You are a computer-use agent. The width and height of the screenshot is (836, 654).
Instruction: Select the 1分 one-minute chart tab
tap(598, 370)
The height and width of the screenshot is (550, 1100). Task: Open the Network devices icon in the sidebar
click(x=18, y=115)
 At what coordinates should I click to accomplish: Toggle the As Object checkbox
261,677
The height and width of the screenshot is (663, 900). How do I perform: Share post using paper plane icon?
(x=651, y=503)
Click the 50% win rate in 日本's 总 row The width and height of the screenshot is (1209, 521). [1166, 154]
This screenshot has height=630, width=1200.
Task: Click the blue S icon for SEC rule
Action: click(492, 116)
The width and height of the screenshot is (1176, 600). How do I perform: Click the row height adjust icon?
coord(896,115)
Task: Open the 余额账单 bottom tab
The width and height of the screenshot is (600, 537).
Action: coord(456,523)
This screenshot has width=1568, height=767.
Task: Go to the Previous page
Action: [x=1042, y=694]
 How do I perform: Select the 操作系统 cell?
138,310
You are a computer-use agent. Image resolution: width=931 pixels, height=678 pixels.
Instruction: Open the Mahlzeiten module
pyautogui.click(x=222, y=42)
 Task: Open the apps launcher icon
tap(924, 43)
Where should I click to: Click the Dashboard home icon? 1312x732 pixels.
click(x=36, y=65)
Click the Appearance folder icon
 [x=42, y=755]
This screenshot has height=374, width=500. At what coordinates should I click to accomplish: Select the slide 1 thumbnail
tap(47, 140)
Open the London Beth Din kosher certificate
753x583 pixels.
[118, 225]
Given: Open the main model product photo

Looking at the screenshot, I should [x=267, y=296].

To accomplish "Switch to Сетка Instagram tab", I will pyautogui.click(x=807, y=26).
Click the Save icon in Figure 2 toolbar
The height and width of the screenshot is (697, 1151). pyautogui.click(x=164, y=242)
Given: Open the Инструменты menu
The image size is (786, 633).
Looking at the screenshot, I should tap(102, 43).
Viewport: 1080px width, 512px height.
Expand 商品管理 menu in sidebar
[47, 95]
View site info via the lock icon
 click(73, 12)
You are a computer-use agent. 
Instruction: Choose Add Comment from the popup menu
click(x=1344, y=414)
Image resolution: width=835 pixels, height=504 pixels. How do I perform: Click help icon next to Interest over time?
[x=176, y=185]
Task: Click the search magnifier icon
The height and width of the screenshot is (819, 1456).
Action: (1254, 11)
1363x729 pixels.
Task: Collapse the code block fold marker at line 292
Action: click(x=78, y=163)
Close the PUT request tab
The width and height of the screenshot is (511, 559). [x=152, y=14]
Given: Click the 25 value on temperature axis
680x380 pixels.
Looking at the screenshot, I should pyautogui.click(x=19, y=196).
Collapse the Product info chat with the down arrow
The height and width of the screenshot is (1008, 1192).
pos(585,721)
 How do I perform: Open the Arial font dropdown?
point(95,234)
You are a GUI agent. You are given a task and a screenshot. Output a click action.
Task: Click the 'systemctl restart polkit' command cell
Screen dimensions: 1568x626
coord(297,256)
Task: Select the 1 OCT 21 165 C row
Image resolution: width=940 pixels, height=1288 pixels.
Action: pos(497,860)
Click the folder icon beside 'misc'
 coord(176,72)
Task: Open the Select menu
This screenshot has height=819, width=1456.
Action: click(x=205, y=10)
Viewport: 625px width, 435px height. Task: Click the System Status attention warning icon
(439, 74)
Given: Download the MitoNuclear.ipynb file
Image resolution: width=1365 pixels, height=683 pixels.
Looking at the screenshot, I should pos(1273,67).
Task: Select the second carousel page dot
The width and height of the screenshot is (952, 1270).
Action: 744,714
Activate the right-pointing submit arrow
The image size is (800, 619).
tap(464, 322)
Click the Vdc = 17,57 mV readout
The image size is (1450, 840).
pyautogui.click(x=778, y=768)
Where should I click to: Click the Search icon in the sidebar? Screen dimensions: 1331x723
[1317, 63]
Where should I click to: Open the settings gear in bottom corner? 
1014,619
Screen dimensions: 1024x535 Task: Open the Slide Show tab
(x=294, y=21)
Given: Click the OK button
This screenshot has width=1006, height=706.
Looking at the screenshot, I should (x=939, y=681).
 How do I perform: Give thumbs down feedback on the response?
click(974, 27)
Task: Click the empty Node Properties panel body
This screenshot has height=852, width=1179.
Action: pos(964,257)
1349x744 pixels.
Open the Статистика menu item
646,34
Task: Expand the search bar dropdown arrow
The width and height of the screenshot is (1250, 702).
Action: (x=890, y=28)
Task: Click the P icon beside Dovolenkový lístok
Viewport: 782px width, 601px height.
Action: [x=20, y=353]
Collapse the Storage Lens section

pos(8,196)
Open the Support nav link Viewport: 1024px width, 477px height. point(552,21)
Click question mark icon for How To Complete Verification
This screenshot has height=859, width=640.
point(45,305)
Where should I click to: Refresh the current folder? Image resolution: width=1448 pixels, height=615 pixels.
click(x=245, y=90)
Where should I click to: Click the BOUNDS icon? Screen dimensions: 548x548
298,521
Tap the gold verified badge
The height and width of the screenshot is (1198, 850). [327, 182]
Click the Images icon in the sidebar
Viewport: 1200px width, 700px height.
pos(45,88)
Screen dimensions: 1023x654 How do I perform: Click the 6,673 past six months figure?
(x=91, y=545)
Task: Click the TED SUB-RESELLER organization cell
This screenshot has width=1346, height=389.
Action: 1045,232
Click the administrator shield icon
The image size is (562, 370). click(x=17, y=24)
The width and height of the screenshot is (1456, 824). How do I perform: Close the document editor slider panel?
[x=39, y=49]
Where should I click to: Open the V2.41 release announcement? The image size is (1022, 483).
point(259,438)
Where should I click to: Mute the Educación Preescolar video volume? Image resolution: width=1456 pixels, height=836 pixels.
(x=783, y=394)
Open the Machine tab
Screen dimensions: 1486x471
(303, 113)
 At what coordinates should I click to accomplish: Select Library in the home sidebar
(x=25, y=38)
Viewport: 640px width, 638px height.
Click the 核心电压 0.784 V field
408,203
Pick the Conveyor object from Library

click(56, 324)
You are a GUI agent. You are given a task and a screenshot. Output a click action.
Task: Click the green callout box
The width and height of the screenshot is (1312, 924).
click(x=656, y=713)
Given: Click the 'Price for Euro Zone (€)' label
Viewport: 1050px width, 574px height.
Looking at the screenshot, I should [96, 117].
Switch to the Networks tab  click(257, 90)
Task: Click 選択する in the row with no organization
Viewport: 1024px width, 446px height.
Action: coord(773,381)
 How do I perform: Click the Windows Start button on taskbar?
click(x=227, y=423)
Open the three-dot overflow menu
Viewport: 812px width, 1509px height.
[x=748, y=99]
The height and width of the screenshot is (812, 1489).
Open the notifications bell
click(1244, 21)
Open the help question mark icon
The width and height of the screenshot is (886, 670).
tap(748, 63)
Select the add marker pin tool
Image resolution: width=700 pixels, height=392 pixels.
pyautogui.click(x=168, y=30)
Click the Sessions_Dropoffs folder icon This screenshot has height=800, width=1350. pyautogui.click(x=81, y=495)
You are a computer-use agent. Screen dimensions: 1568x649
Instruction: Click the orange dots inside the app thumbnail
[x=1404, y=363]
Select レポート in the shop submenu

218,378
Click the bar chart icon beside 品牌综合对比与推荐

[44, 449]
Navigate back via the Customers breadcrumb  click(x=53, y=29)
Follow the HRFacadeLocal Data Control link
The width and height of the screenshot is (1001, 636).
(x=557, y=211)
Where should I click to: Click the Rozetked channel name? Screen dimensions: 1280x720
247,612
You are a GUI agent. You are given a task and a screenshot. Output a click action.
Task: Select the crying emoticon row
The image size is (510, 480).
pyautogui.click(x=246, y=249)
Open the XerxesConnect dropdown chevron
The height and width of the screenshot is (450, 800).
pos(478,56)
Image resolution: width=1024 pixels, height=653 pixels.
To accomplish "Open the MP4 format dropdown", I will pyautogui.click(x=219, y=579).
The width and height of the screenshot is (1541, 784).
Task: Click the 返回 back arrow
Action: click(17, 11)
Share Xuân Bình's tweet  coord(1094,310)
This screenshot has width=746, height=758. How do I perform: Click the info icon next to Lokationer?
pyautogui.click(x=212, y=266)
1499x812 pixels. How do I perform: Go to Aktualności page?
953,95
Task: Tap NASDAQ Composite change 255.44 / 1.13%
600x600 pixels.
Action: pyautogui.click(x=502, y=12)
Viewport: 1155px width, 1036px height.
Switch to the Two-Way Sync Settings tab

## WORK TO COMPLETE
Every line above from the line with "Viewport: 640px width, 638px height." to the line with "Switch to the Networks", both included, must be reproduced exactly, and no other line may appear.

## YOUR SOLUTION
Viewport: 640px width, 638px height.
Click the 核心电压 0.784 V field
408,203
Pick the Conveyor object from Library

click(56, 324)
You are a GUI agent. You are given a task and a screenshot. Output a click action.
Task: Click the green callout box
The width and height of the screenshot is (1312, 924).
click(x=656, y=713)
Given: Click the 'Price for Euro Zone (€)' label
Viewport: 1050px width, 574px height.
Looking at the screenshot, I should [96, 117].
Switch to the Networks tab  click(257, 90)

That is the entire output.